Rationale and objectives Different classes of glucose-lowering medications are used for patients with type 2 diabetes mellitus (T2DM) management. It is unclear how often these medications are prescribed in clinical practice. In this study, we aimed to describe treatment patterns of glucose-lowering medications in patients with T2DM in the Netherlands.

Methods We studied a cohort of 73 819 patients with T2DM, aged ≥45 years with a first prescription for oral glucose-lowering medication between 2011 and 2017. We used the NControl database with dispensing data from 800 pharmacies in the Netherlands. Prevalence of each glucose-lowering medication class during 6 years after the index date was calculated.
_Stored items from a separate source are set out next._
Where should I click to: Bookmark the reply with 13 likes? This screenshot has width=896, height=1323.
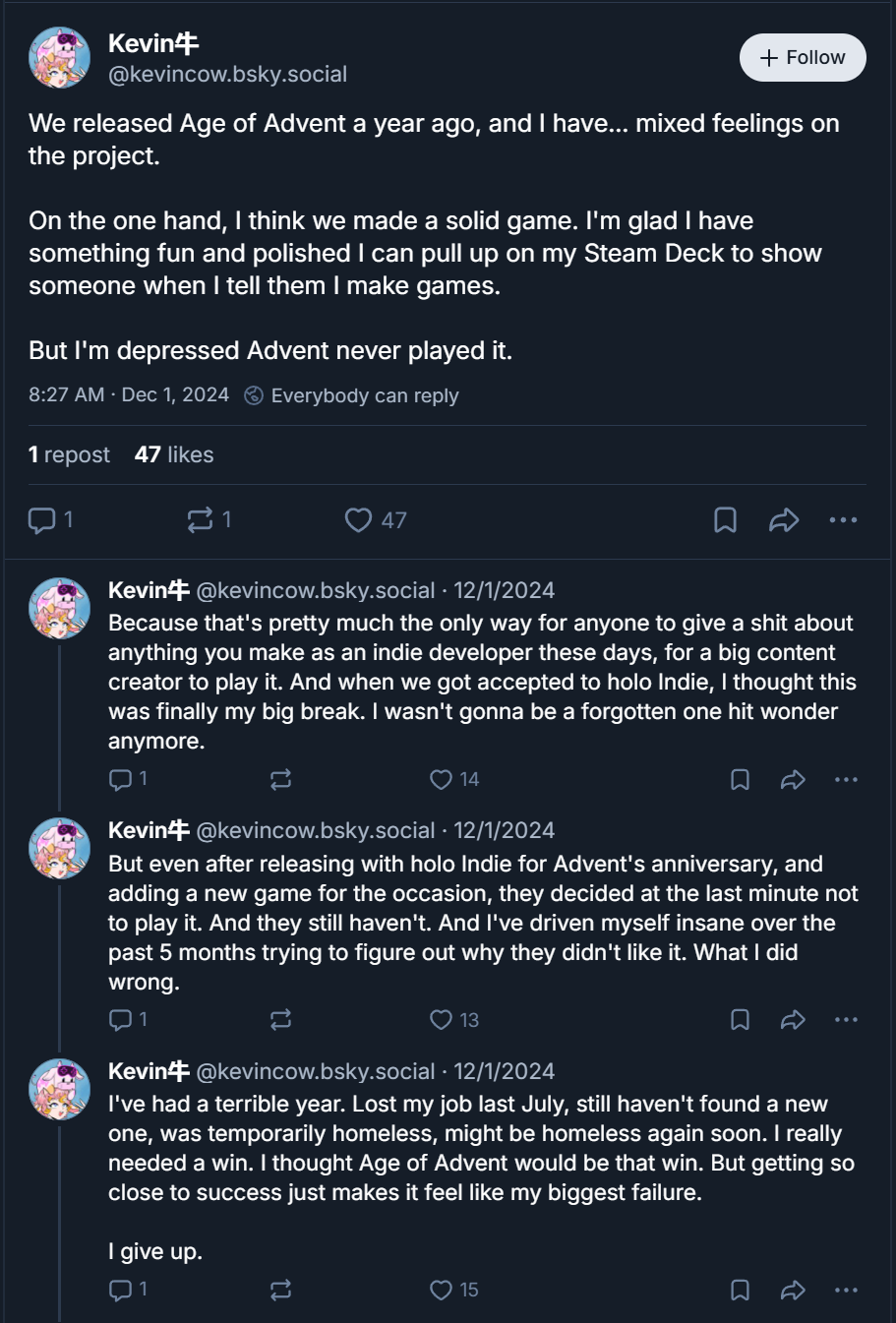[740, 1020]
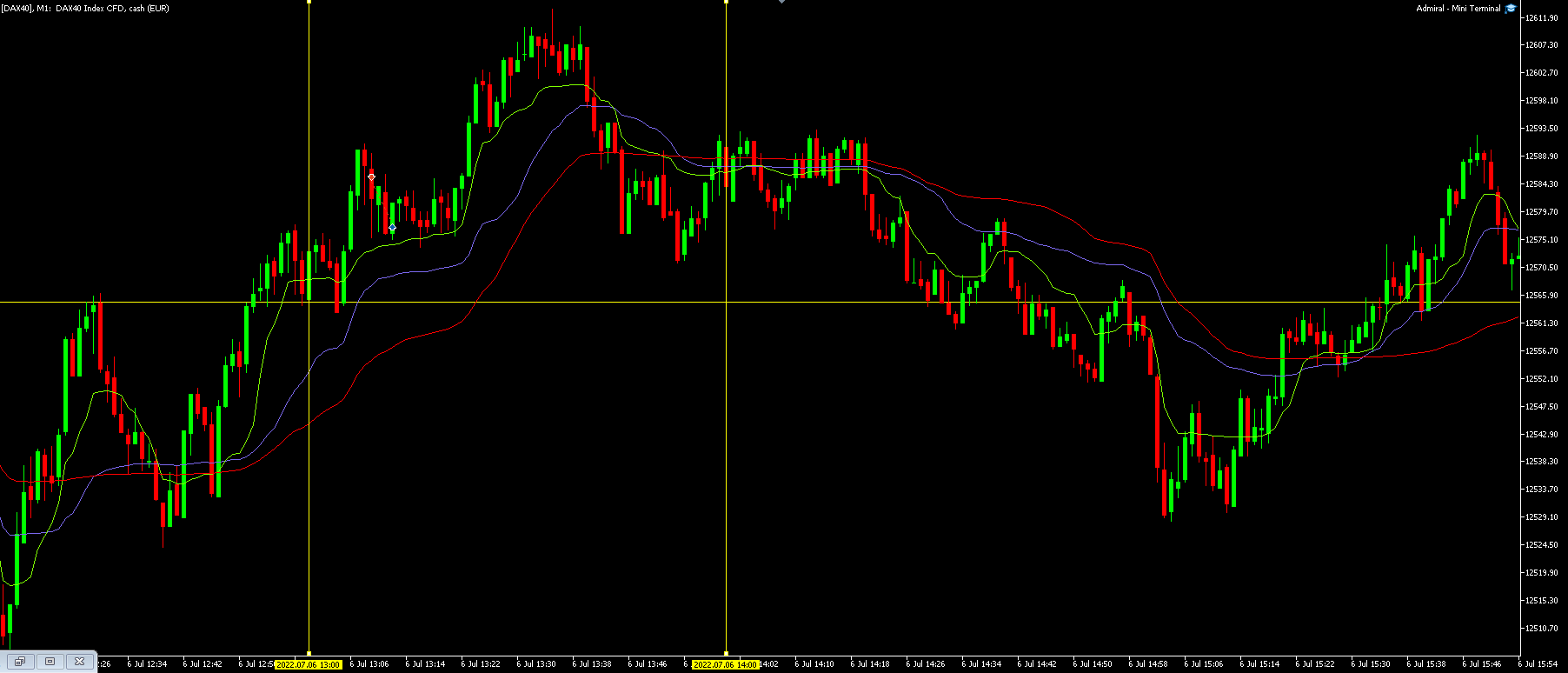Viewport: 1568px width, 673px height.
Task: Click the 6 Jul 14:34 time axis label
Action: [x=984, y=664]
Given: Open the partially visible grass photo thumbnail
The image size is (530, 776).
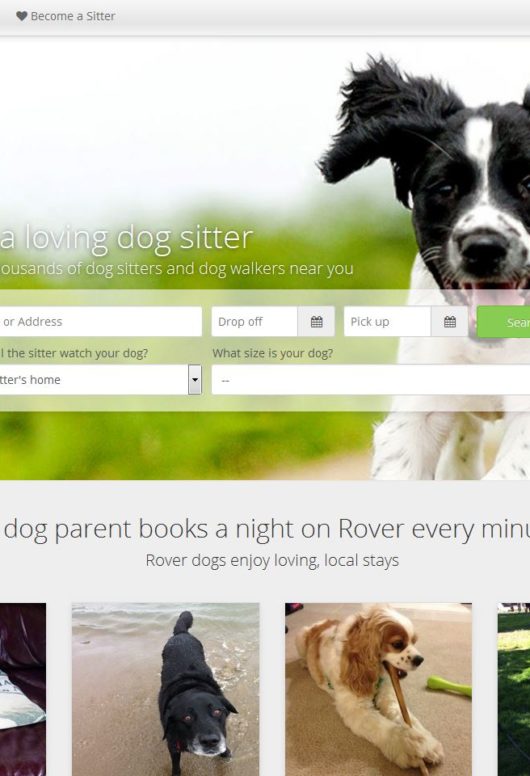Looking at the screenshot, I should pyautogui.click(x=514, y=689).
Using SQL Server, we identified stepwise patterns of medication prescription in this population.

Findings During the study period, prevalence of biguanides (BIGU) decreased from 95.6% to 80.8% and use of sulfonylureas (SU) increased from 27.3% to 42.3%. 55.2% of all patients only received BIGUs, 19.1% of all patients started on BIGUs but switched to BIGU +SU. 13.5% of patients with T2DM initiated insulins, on average 532 days (almost 18 months) after the index date.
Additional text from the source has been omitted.